Whilst this is all good to hear, it’s unclear how it makes any money. Of course, as Unsworth pointed out the BBC don’t need to worry about this, but everyone else must come up with new business models. No one had any real answers – if they did they would be implementing them – so the future of science journalism still remains uncertain. Even so, it was great to see such excellent speakers speculating on what might happen.
After this it was back to the book stall for a bit before I went to steward a session on the coverage of climate change and it links science, policy and politics. Again, because I was working I couldn’t make very good notes. One of the speakers was Richard Black, environment correspondent for the BBC, who made a very good point about the real environmental story: us.

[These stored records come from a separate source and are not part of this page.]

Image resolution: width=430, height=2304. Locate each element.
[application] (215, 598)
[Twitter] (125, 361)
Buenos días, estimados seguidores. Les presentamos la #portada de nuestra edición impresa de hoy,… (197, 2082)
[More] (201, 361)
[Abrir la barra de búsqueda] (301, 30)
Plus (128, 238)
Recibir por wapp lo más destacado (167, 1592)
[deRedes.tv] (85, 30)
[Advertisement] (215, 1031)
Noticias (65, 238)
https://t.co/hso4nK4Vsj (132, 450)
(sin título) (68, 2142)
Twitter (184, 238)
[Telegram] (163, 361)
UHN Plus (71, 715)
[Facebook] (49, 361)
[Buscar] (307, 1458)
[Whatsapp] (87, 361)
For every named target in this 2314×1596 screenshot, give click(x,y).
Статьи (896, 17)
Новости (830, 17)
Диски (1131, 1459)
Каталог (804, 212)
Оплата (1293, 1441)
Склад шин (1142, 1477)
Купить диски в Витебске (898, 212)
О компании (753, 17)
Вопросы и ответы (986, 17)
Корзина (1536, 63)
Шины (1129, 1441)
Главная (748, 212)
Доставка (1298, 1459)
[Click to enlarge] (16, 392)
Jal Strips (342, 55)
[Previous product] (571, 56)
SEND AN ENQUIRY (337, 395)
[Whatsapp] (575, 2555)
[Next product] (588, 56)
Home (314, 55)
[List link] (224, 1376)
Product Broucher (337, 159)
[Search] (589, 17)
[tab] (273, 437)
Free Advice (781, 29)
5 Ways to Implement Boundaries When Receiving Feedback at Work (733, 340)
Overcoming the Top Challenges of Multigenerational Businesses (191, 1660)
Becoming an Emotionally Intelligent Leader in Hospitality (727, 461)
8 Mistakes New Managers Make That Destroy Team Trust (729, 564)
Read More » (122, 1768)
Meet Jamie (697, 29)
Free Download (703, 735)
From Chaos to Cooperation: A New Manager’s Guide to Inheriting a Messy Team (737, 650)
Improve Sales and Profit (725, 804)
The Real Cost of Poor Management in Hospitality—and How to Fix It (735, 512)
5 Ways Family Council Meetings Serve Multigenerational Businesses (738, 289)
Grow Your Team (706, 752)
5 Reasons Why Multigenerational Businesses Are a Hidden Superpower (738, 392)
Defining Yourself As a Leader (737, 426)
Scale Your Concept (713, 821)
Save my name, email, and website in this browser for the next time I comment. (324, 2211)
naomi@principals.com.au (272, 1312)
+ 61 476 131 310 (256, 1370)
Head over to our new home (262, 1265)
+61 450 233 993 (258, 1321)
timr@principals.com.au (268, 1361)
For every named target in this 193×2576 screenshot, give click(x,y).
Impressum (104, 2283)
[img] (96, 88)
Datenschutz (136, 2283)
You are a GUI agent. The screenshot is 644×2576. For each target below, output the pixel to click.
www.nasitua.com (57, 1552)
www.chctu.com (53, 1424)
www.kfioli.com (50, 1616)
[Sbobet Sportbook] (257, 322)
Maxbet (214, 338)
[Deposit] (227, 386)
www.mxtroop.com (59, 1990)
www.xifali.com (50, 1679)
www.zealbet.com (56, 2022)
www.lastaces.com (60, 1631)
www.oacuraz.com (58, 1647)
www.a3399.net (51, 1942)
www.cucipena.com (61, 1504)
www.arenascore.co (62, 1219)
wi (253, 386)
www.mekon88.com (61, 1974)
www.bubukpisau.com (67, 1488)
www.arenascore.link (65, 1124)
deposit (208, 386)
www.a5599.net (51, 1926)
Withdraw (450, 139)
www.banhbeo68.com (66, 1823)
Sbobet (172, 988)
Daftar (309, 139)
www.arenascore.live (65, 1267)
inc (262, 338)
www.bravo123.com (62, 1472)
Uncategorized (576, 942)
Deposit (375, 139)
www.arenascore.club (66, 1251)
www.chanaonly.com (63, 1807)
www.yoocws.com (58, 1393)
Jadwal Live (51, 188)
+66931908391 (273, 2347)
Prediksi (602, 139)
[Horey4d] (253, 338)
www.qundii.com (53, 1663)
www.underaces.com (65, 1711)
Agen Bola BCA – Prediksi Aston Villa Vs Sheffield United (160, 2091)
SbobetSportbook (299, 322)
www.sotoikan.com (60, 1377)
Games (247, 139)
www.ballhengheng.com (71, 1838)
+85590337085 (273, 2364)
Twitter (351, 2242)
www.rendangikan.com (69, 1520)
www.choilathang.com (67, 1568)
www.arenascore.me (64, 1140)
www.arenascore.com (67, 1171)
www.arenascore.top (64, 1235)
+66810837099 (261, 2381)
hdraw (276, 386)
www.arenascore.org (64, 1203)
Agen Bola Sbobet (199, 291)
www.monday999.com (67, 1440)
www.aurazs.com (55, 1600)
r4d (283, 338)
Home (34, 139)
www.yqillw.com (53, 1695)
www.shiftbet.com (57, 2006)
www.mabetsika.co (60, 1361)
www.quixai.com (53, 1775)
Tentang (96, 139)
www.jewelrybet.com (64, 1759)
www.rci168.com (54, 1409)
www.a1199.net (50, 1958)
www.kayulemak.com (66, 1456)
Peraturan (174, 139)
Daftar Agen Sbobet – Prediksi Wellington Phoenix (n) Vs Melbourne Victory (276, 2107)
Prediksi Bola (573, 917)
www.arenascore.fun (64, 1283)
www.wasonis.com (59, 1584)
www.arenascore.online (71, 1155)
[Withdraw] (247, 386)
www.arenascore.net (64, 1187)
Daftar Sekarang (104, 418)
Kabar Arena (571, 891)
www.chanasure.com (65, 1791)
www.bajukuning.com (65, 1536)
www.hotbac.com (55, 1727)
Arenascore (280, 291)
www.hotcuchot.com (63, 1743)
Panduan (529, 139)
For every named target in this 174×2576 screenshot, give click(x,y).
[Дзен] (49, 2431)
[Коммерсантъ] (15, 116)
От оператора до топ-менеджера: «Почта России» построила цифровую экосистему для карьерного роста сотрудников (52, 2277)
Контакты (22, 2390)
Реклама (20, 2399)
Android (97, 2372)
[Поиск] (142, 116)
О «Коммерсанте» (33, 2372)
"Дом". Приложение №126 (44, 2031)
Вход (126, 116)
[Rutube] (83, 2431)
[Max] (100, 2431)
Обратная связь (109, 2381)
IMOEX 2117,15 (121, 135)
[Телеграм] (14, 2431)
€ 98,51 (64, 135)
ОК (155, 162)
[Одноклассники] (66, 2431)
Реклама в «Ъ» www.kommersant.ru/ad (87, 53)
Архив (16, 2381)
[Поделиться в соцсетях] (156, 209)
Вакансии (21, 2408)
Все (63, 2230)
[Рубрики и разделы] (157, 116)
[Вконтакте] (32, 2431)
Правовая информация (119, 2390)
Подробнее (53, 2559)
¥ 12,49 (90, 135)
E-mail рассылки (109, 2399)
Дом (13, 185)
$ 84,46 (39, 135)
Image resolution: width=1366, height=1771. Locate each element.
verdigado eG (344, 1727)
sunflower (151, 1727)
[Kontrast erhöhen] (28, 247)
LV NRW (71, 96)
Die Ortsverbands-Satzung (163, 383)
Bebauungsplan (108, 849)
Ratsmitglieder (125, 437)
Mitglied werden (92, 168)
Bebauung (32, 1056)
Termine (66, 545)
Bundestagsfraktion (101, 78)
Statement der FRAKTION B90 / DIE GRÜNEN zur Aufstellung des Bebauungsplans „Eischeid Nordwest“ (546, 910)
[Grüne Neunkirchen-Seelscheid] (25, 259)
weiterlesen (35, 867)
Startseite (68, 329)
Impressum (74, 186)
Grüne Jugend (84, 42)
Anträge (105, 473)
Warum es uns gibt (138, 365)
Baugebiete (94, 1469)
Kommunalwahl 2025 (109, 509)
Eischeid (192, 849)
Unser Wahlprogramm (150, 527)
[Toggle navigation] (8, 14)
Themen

The growth of the world’s population leads to an increase in resource use and more and more expansion in to natural habitats. Climate change and other problems can be linked directly to this issue, but we rarely see articles calling for a slowdown in growth.
Next was my final stint on the book stand. Everything was reduced to £1 and I managed to shift all of the books, though eventually we did end up giving the last few away for free. These rather unpopular volumes still took a while to get rid of, despite not costing a penny!
The last event of the conference was the farewell party. For some unknown reason this was Wimbeldon themed, which meant us stewards had to change from our garish orange polo necks to white ones, and don a tennis visor. Slightly silly, but I guess that’s just how these things work.
I’ve had a great week. It’s been hard work, but good fun, and I got to witness and take part in many thought-provoking discussions. My whole body aches, I’m extremely sleep-deprived, but I’d definitely do it all again. The next conference is to be held in 2011 and hosted by Cairo. I’ve no idea what I’ll be doing then, but I hope I can attend!